WORK REQUIRED: Could you please repeat the entries below word for word, with the images left out?

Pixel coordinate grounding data
--------
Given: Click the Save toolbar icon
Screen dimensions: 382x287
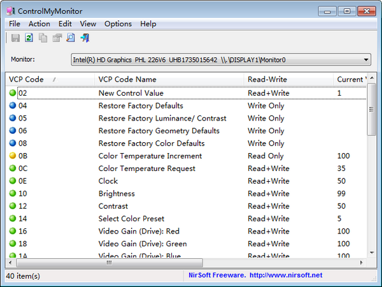Looking at the screenshot, I should [15, 38].
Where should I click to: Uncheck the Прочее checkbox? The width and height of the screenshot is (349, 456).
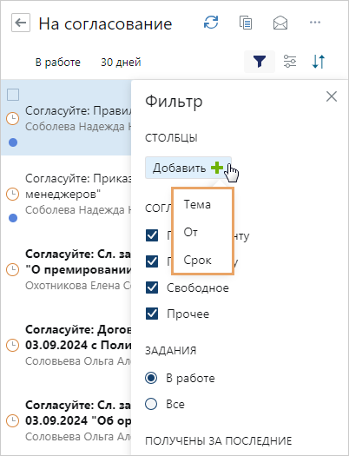coord(152,314)
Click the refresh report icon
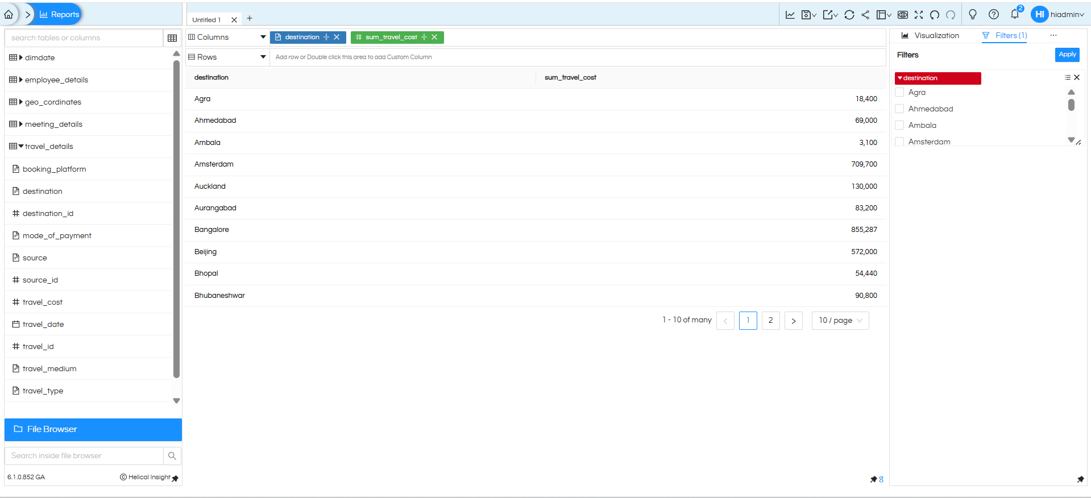The width and height of the screenshot is (1091, 498). [x=849, y=15]
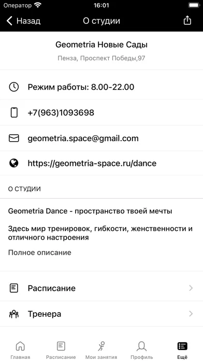Tap the phone icon next to the number
The image size is (203, 361).
(14, 113)
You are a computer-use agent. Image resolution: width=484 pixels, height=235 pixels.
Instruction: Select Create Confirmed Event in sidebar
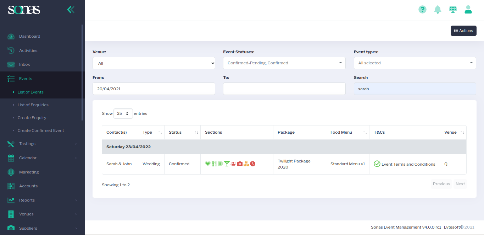[x=41, y=130]
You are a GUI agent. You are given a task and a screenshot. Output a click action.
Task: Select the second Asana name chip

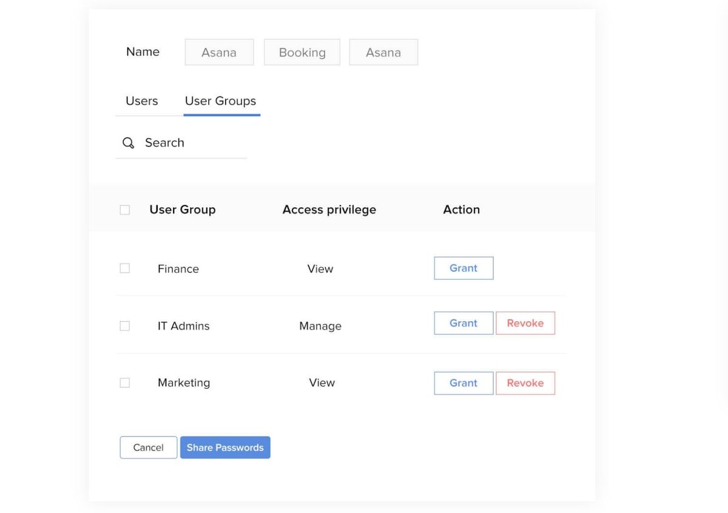[x=383, y=52]
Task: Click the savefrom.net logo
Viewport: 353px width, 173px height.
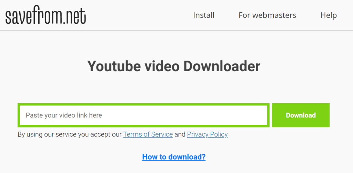Action: pos(46,17)

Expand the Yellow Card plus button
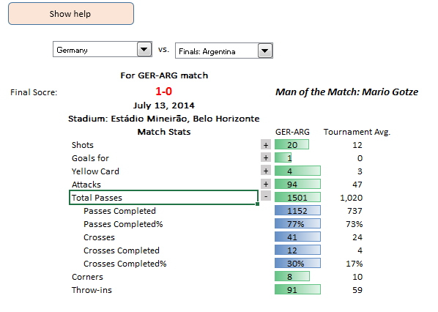266,171
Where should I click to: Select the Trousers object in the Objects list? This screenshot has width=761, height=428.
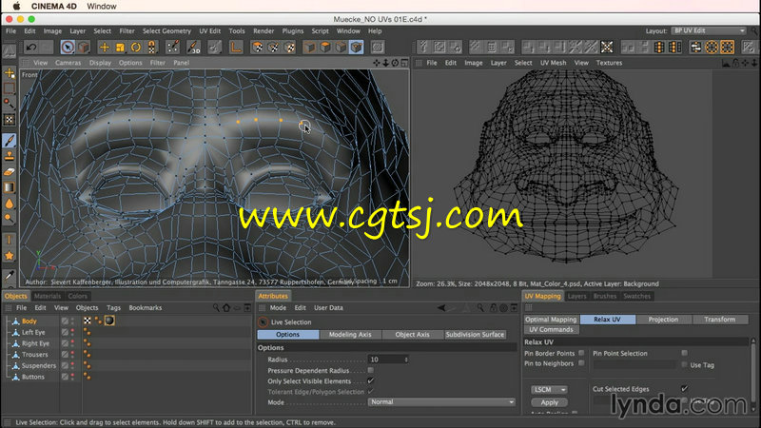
--------
FINISHED TASK:
Given: Click the Save toolbar icon
Screen dimensions: 382x287
Looking at the screenshot, I should [15, 38].
Where should I click to: Uncheck the Прочее checkbox? The width and height of the screenshot is (349, 456).
coord(152,314)
Click the refresh report icon
The width and height of the screenshot is (1091, 498). [x=849, y=15]
Tap the phone icon next to the number
The image size is (203, 361).
(14, 113)
You are a computer-use agent. Image resolution: width=484 pixels, height=235 pixels.
Instruction: Select Create Confirmed Event in sidebar
[x=41, y=130]
You are a GUI agent. You are given a task and a screenshot. Output a click action.
Task: Select the second Asana name chip

[x=383, y=52]
Task: Click the savefrom.net logo
Viewport: 353px width, 173px height.
Action: pos(46,17)

Expand the Yellow Card plus button
266,171
Where should I click to: Select the Trousers object in the Objects list? This screenshot has width=761, height=428.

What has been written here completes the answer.